** Entries provided follows **

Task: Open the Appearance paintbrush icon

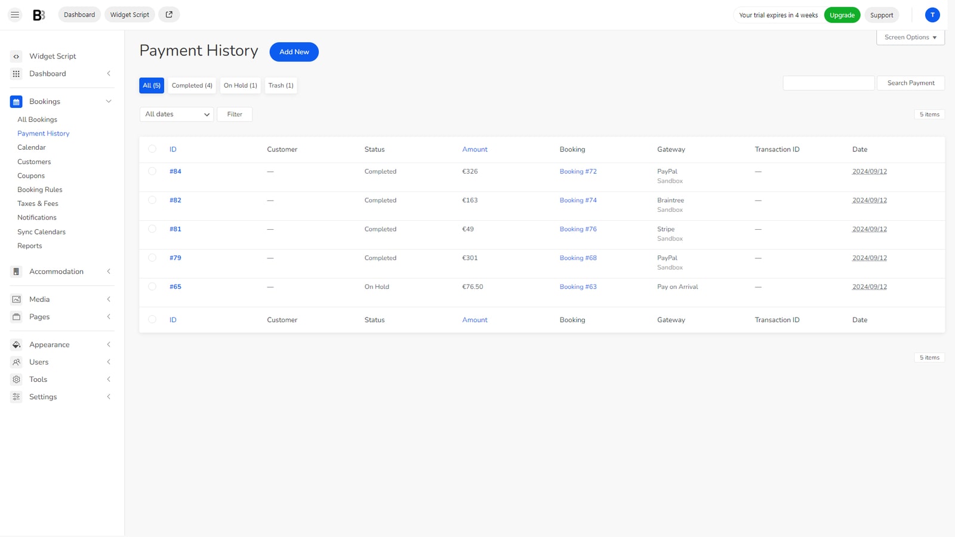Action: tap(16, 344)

** End of Entries provided **
** Entries provided follows **

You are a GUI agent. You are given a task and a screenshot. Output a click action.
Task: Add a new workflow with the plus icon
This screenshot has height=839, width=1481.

** End of Entries provided **
** Entries provided follows **

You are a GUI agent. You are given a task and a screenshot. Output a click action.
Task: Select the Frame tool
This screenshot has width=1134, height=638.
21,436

** End of Entries provided **

Activity: Would you retype exactly the lines above, from the line with "Task: Add a new workflow with the plus icon" to the line with "This screenshot has height=839, width=1481.", with both end lines kept and nothing more?

Result of this task:
Task: Add a new workflow with the plus icon
This screenshot has height=839, width=1481.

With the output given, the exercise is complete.